Two months later, she confided to her mother that the shop owner, who was 40 years her senior, had sexually harassed her.

Following a criminal investigation, Geraghty pleaded guilty to a single charge of common assault and received a suspended sentence along with a Risk of Sexual Harm Order.

Supported by the Equality Commission, Ms Forose has now won a Court of Appeal case to uphold the earlier tribunal judgment.

Her witness statements to the police provided a long list of explicitly sexual verbal harassment and behaviours including inappropriate touching and smacking.

The tribunal had described Ms Forose as a “calm, consistent and truthful witness” while Geraghty - who appealed the findings - was characterised as “evasive and unconvincing”.

The original judgment was upheld by the Court of Appeal in respect to the removal of the anonymity order, the use of special measures and the tribunal taking account of factual evidence in respect of previous allegations.

The level of overall compensation was reduced to £54,335, which the court said remained a "significant award".

Speaking after the judgment, Ms Forose said: “It is very important to me that I am allowed to tell my story at last. This has been a long and difficult time for me and my family, but people need to know what Mr Geraghty did to me. I am glad the Court of Appeal agreed that the Tribunal was correct to revoke the anonymity order from my case."

She added: “I found Eugene Geraghty's behaviour dirty and distressing. When I challenged it, he just said I was lying. I'd like other girls to know that you don't have to put up with harassment, you can challenge it and you will be listened to. I'm so grateful to my family and friends and to the Equality Commission who helped me.

“I'm also grateful that the Tribunal supported me to ensure I didn't come face to face with Eugene Geraghty while giving evidence or attending court, it made the whole experience less stressful.”

Geraldine McGahey, Chief Commissioner of the Equality Commission said Geraghty's behaviour had the effect of "violating her dignity and creating an intimidating, hostile, degrading, humiliating and offensive environment".

She also welcomed the Court of Appeal's recognition of special measures in place during the tribunal.

Used for the first time in Northern Ireland, they included the use of technology to allow Ms Forose to give evidence in a separate room and to avoid direct questioning from Geraghty.

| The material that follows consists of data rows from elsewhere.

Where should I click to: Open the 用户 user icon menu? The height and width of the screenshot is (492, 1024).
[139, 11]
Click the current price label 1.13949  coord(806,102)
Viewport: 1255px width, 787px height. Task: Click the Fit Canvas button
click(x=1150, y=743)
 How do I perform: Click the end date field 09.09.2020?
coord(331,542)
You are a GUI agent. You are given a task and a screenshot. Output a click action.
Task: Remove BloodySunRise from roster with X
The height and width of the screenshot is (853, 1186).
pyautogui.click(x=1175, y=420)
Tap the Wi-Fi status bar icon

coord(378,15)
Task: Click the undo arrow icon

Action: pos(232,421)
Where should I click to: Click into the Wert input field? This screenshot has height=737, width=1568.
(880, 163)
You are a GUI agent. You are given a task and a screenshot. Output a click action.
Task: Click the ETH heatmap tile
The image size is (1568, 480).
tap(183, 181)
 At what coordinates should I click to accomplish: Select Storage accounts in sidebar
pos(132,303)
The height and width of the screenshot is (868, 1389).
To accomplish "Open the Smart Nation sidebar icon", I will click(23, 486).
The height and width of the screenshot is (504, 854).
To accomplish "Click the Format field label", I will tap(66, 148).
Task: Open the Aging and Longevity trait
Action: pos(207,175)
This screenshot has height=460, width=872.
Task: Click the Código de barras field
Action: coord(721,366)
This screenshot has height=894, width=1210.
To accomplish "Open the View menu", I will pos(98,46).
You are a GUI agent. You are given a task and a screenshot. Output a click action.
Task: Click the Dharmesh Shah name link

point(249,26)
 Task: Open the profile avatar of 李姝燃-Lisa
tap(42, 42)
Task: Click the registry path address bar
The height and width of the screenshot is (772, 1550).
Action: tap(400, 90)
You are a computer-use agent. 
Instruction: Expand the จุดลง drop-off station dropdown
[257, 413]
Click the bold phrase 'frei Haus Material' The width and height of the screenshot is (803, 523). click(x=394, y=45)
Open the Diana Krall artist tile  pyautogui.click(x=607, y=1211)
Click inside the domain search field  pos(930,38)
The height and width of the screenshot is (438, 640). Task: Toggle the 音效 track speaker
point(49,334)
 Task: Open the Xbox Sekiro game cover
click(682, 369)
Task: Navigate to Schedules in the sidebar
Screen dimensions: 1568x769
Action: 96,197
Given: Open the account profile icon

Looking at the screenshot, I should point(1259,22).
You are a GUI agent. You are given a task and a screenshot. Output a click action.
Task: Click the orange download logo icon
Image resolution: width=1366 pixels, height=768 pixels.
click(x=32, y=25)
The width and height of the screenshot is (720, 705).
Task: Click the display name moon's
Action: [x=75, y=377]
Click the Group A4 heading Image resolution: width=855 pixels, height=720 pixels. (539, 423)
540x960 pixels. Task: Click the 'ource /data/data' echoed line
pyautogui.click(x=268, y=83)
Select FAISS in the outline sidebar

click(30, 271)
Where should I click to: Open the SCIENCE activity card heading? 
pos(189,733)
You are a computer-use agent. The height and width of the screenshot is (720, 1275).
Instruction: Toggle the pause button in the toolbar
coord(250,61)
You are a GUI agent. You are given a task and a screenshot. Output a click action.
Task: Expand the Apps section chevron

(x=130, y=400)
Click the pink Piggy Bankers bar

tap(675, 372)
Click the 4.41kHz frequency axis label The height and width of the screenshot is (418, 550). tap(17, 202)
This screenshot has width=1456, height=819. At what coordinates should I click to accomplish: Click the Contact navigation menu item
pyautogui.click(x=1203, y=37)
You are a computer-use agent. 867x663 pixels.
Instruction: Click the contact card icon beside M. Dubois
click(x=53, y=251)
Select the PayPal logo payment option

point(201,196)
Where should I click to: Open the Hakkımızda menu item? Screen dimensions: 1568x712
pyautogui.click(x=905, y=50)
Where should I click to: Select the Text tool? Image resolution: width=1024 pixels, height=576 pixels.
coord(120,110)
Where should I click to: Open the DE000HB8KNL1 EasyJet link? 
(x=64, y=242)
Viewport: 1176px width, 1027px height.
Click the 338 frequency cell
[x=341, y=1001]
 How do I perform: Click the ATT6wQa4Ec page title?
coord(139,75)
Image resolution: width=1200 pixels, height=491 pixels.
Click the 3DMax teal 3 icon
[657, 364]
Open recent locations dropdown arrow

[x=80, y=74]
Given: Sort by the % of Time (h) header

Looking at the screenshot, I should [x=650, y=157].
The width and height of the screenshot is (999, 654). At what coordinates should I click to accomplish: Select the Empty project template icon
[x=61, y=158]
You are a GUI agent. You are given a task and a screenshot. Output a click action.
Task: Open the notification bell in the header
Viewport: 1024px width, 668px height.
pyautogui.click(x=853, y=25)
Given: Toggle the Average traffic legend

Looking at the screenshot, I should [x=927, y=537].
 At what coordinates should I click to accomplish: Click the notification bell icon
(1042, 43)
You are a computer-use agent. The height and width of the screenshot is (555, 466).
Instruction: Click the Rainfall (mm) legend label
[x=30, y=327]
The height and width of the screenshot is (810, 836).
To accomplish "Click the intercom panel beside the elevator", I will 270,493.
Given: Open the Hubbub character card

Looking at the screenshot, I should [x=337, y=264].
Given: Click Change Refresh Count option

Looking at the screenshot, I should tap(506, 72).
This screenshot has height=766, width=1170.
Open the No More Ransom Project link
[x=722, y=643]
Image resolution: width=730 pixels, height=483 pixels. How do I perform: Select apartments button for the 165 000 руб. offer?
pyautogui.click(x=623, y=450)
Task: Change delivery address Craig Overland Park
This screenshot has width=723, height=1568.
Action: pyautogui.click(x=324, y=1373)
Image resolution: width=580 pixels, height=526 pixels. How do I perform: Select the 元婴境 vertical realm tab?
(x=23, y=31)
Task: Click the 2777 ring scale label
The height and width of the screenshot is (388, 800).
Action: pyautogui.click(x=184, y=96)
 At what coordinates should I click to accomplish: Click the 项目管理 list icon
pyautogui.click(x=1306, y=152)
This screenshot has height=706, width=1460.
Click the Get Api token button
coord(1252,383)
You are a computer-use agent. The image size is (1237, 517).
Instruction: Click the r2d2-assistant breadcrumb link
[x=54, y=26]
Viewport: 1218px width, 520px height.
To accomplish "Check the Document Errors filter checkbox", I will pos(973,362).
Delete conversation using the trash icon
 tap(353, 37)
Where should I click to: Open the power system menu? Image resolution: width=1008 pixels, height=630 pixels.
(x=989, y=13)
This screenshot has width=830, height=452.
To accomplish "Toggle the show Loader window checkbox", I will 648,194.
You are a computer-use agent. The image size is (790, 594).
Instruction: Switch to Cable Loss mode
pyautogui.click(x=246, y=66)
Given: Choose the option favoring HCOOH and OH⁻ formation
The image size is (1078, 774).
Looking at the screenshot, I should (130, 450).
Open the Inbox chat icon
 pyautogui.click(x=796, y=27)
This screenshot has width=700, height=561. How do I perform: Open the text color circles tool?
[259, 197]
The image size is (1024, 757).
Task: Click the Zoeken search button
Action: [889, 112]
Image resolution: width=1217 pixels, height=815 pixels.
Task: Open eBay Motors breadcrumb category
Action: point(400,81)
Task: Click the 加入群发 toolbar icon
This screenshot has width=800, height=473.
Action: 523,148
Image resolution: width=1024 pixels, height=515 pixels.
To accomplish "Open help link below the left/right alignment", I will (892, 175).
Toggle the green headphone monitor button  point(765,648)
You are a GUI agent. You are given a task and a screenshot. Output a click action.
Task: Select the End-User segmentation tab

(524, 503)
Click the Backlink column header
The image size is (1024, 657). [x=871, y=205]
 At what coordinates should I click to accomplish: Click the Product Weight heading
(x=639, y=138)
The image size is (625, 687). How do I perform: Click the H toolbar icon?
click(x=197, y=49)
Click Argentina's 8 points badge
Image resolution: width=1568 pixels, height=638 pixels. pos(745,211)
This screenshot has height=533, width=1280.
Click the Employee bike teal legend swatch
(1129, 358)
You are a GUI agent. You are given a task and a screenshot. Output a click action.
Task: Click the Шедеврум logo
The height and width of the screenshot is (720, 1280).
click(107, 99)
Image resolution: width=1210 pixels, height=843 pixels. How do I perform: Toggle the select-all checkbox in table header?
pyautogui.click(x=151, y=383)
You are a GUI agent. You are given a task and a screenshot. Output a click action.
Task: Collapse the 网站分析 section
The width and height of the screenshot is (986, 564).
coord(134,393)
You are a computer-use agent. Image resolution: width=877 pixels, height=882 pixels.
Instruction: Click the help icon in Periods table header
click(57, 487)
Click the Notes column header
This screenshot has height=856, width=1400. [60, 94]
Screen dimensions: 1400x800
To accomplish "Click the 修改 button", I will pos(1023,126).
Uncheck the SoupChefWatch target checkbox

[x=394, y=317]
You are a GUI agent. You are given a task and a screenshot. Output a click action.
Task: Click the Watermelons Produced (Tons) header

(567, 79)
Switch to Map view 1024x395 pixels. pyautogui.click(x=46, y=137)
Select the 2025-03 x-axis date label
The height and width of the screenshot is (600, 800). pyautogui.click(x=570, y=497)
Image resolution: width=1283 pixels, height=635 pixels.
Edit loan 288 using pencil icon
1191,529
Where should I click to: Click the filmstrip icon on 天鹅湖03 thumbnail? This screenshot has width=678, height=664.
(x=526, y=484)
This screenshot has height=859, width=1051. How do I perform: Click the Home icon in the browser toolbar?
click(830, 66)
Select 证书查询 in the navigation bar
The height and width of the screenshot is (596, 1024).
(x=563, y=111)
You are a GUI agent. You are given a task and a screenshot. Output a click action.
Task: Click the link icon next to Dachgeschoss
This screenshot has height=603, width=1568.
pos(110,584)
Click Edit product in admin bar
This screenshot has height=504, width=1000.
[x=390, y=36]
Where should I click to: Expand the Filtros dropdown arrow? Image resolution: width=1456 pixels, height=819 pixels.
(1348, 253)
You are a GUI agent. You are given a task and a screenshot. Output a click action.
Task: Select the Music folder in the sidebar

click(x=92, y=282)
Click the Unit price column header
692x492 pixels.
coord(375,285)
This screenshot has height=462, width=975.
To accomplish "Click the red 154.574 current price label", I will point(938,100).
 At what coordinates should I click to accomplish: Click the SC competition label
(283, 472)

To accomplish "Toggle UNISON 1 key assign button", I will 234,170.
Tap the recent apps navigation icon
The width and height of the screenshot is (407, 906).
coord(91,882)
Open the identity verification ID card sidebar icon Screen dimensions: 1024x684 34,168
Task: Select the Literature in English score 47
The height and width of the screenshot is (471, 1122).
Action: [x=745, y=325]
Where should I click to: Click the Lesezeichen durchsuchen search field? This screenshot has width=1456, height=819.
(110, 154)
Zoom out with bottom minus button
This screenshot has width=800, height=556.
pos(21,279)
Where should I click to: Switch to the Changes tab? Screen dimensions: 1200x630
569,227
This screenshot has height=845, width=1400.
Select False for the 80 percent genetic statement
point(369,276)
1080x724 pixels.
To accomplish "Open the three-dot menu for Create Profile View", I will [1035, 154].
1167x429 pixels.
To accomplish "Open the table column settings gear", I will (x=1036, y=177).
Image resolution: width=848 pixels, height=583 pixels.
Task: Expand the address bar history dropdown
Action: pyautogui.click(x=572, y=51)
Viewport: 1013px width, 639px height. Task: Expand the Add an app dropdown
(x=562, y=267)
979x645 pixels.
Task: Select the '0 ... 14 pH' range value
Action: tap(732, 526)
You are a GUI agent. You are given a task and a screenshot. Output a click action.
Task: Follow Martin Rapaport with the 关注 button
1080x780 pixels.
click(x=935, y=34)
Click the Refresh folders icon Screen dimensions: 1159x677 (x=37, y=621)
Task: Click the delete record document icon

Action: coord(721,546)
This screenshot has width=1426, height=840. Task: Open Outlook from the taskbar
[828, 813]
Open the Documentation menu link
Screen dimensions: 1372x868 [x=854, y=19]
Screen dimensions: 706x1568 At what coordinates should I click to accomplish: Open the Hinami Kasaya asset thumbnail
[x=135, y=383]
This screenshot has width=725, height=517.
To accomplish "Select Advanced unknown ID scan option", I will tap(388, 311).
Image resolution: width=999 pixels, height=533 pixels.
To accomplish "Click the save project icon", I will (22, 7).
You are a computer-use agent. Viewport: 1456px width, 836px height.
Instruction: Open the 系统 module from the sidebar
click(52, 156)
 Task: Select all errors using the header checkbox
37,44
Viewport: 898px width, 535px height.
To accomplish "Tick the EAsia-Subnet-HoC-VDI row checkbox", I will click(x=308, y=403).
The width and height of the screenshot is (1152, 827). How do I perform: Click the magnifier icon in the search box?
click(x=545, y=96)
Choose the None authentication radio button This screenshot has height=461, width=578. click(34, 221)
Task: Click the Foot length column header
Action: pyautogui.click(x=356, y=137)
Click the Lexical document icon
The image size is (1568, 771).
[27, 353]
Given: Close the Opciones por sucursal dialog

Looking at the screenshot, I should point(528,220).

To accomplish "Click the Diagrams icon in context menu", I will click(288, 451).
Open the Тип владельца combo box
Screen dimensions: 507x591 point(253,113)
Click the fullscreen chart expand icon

Ms McGahey concluded: “There is no doubt, this is a particularly harrowing case. Instances of sexual harassment and discrimination simply should not happen in any workplace, but we know they do. We must continue to challenge this unacceptable and illegal behaviour, and the culture of silence that often surrounds it. It must be eradicated, no employee should ever have to experience what Alona did."